I've come across a variety of articles across the Web talking about how the Republican Party is melting down as moderate Republicans, feeling marginalized by their own party, are abandoning it to run as independents. (Here's an example from the Boston Globe.)
My intent here is not to argue about whether or not the Republican Party is in fact falling apart. Rather, I have a larger question: Assume for the moment that the speculation is true. If the Republican Party falls apart, what happens to the Democratic Party?
The way I see it, there's a variety of ways it could go. If enough moderate Republicans cross over to the Democratic side of the aisle, we could end up with a de-facto one-party system, with a Congress all but completely controlled by the Democratic Party and no other faction powerful enough to seriously challenge it at the Federal level. Or, one or more of the third parties could pick up enough support to challenge the Democratic Party. The Democratic Party itself could move back towards the center, influenced by former moderate Republicans and no longer needing to cater to its more radical left-wingers; or, no longer needing support from the center to defeat the Republican Party, it could move further left. Or, it could even melt down itself, lacking the Republican party to balance it.
[Note: I don't claim this is an exhaustive list, or that any of them is a sure thing. I'm not predicting, I'm speculating.]
So, what do all you zombies think?
no subject
No, I'm not kidding.
During undergrad, one of my professors — Phil Lucas, a respected Civil War scholar — made a persuasive argument the Civil War actually began in the 1830s with the collapse of the Whig Party. Up until the 1830s, the South had no dominant political party. They, like the rest of the Union, were represented by a mixture of Whigs and Democrats.

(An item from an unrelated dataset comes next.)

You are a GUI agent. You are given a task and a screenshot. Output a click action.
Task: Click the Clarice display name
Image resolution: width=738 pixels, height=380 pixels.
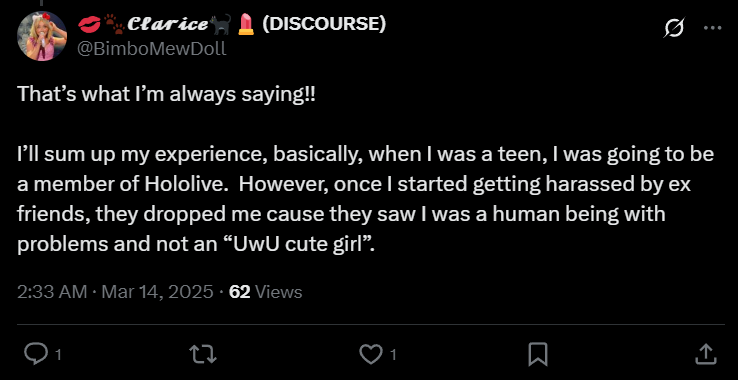pyautogui.click(x=168, y=24)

When the Whigs fell apart in the 1830s, the Republican Party arose from the ashes of the Whigs — but only in the North. The Republican Party never found any political base in the South. For the next few decades the South elected one Democrat after another to the Congress.
This meant that when problems befell the South, the elected representatives could not turn on each other. It was no longer "vote for me because I'm from the other party" — there was no other party. Instead, it was "vote for me, because the other party put us in this mess, and I'll make those Northern Republicans pay!"

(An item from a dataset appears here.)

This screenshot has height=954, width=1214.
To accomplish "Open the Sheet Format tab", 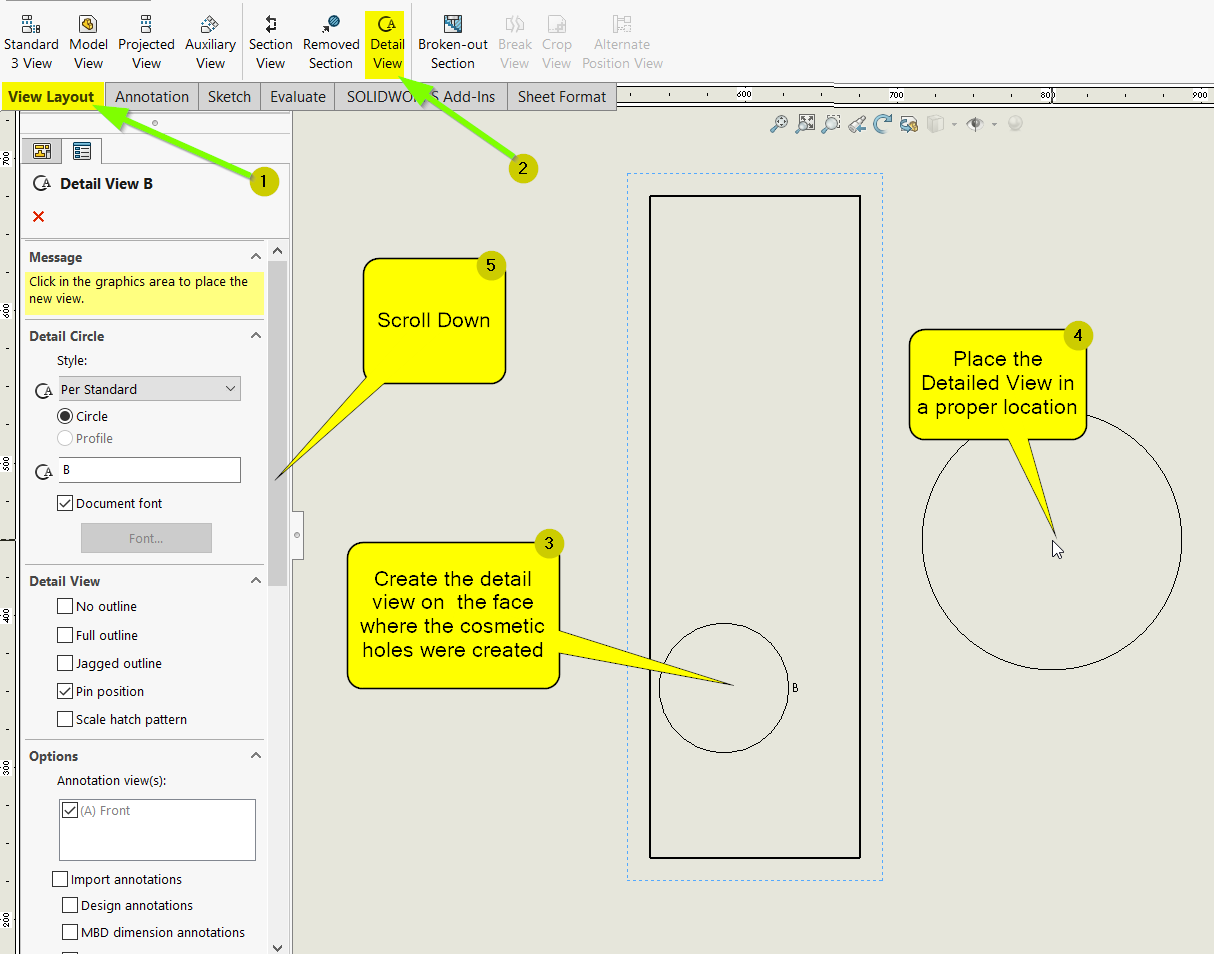I will (562, 97).
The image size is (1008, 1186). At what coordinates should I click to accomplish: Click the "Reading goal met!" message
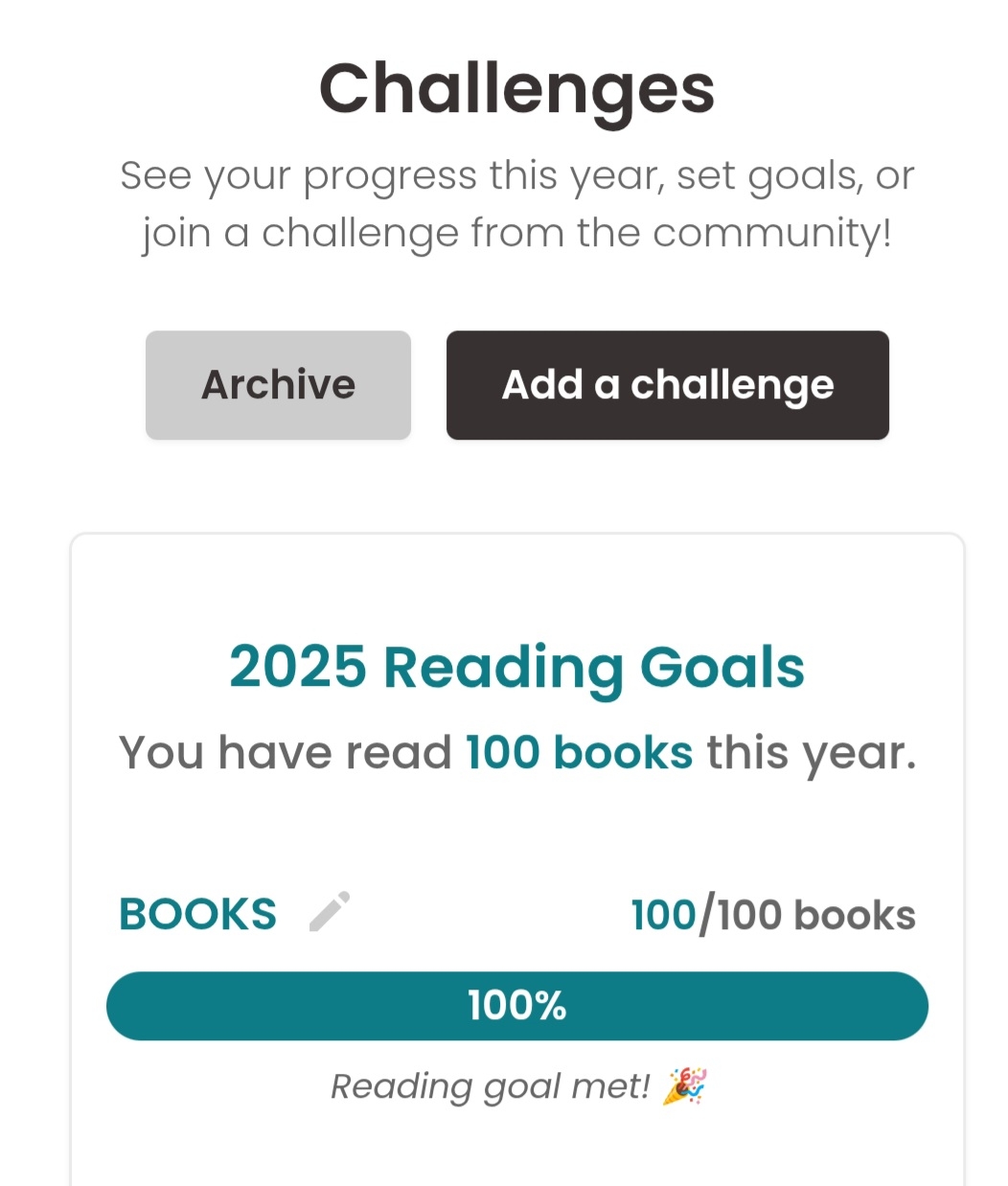click(490, 1086)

Fast forward thirty years and you get the Civil War. The total collapse of the Whig Party, and the failure of the Republican Party to grow root in the South, led quite directly to the social alienation that made secession an inevitability.
So, yes. I see the Republican Party imploding and self–destructing, and it fills me with fear for the future.
no subject
That's an interesting scenario for the origins of the Civil War, too. I'd never considered it that way, but I can see how it could happen.